Staff: This goes back to some of the points I have made previously - we need an additional nutritionist to support Kyle Bellamy. We need a sports science specialist. It also comes down to analysts. We have Bob Shoop - that's a step in the right direction. To get to the next level we are going to need to bring in 2 guys on each side of the ball with a similar pedigree to Bob Shoop - guys looking to make a 1 year pit stop to collect their buyout money and then move on. We're currently at 1 total and have GA caliber guys holding down the other analyst slots. They don't command a lot of money - you just need a coach respectable enough that guys want to work for them and maybe learn something or reinvent themselves a little. It helps with scouting upcoming opponents, self-scouting your own tendencies and weaknesses (which I've heard we do very little of), and they make great candidates for fillers on future staff if you lose a position coach or coordinator - like you saw Muschamp slide in for Georgia when Scott Cochran stepped away for a bit. Same thing Saban has done with Sark and several other coordinators and position coaches he's had.
Side note: Our current on-field staff is the 2nd highest paid in the ACC from my understanding. Slightly above FSU and well below Clemson. Manny had the approval to hire a DC at $1M per year and he chose not to - that is $650K higher than he spent on the coach that filled the final slot. Of the $20-30M increase in budget - In my opinion, it should have to be spent on something along these lines:
Head coach: From $3M currently to $7M+ on the next HC (+$4M) - looks like this number could keep climbing with these salaries I have seen lately
Position coaches and coordinators: From $6M currently (could be $6.5M with a DC) to $7.5M (+$1.5M)
Additional Analysts: It would be ideal to have 2 on offense and 2 on defense at all times (+$500K-$1M)
Nutrition: Hire an additional nutritionist and possibly an assistant: (+$200K)
Sports science/additional S&C staff: (+$1M)
Recruiting department overhaul and recruiting budget: We currently spend just under $1M in recruiting - putting us on-par with Kentucky. We need to allocate another $1M per year to that (putting us at a Texas A&M or LSU level) - this goes towards bringing in more official visitors, flying to see OOS prospects, etc - plus improve our staffing (+$2M total)

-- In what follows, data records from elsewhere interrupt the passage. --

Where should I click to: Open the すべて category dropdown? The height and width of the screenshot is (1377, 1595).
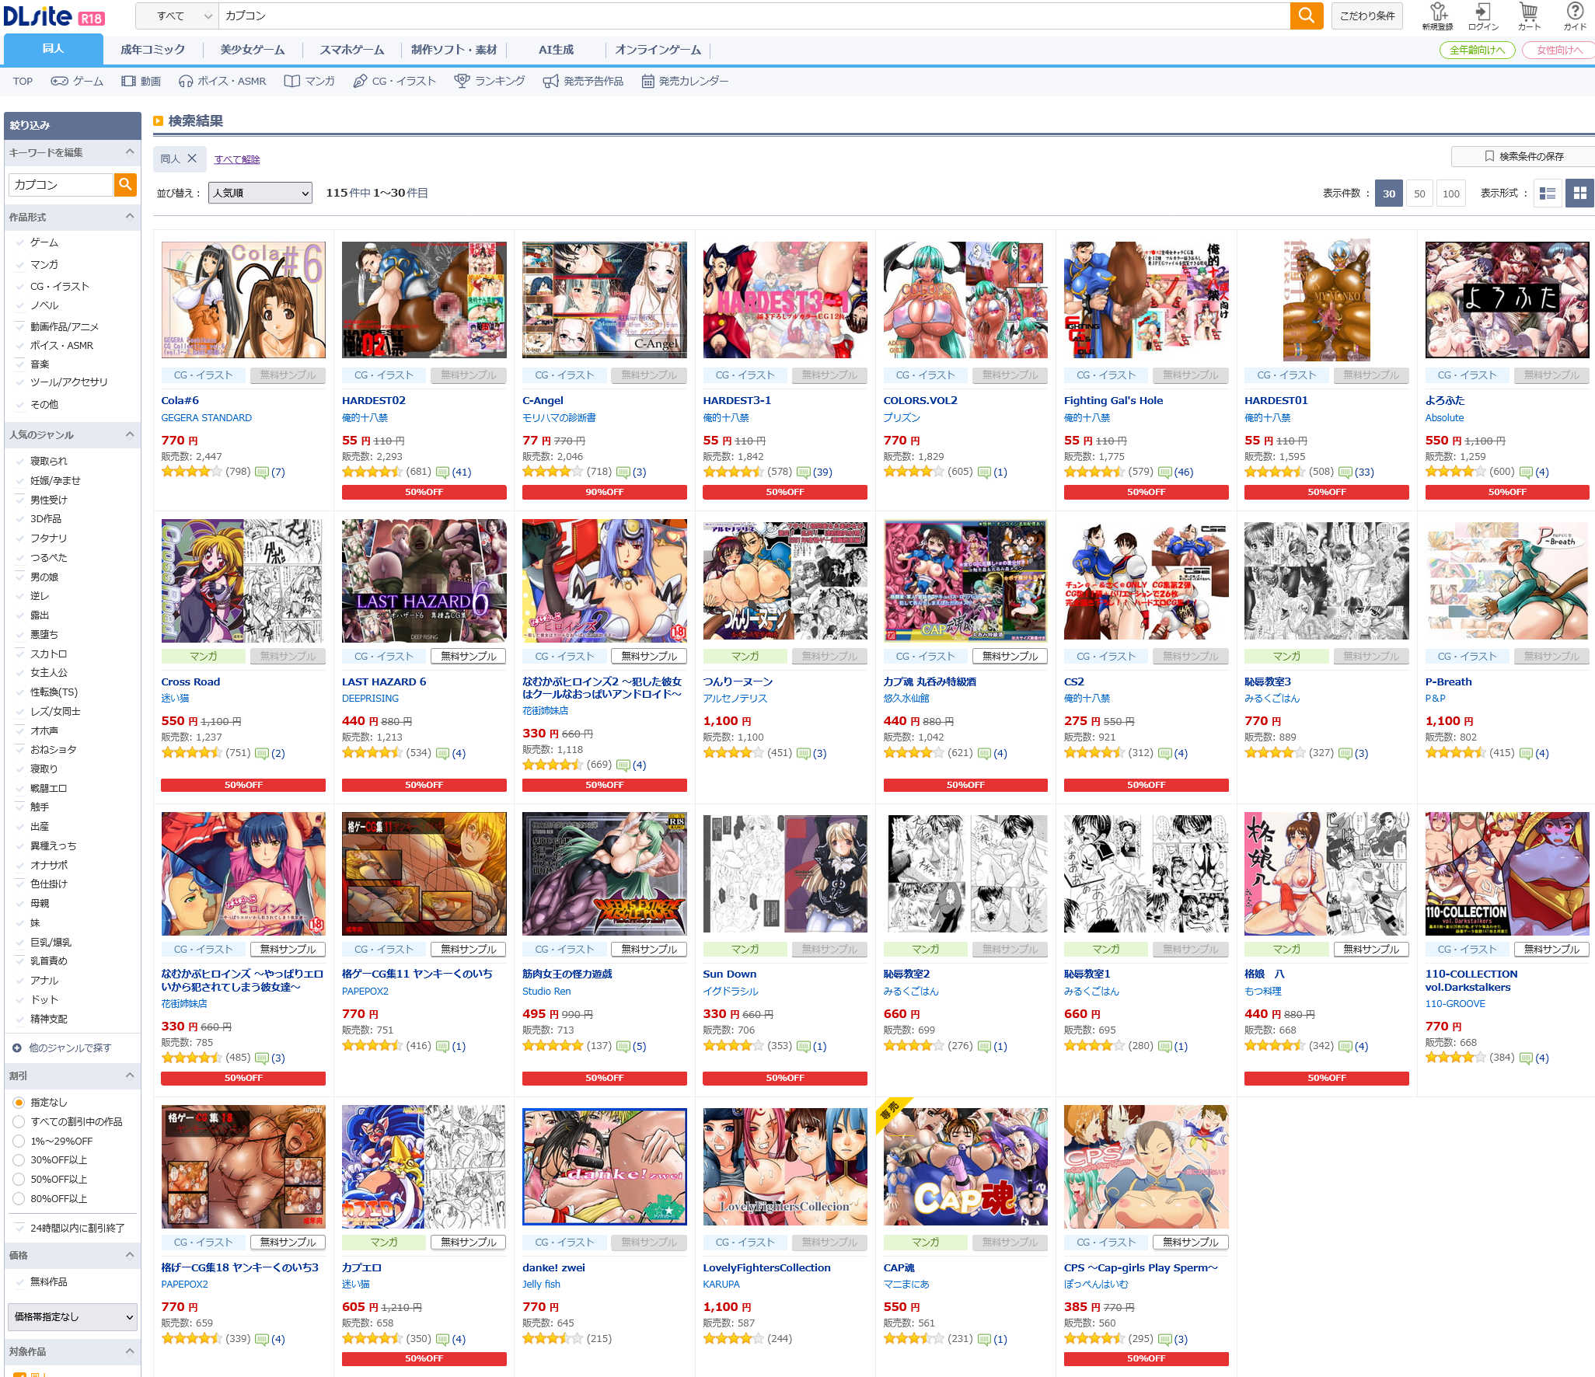(x=176, y=16)
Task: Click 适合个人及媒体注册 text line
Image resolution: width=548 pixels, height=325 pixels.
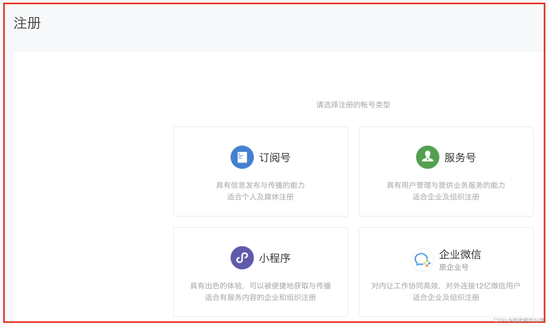Action: (260, 197)
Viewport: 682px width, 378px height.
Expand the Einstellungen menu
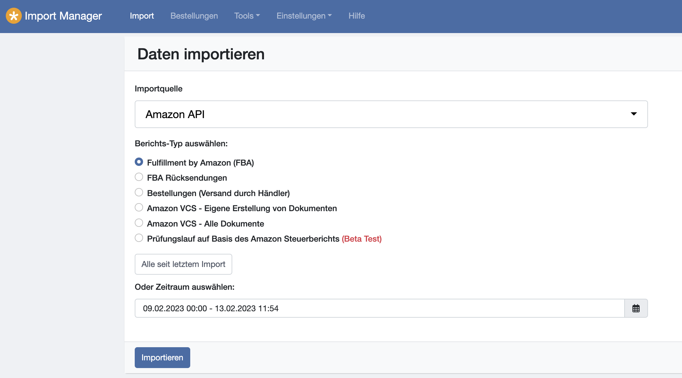304,16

These numbers are rough estimate but that would leave between $10-20M per year leftover to allocate to facilities/etc beyond necessary staffing to compete with CFB powers.

Summary: Staff salaries, additional recruiting staff, revamped recruiting department and strategy, additional analysts, revamped S&C philosophy and staffing, additional nutritionists.
Great job. Very detailed, well thought out, insightful and extremely informative.

Most of us here could tell that we were definitely lacking in certain areas but you just did an excellent job articulating what those areas of weakness are and how they can be addressed. Bravo Sir! Bravo!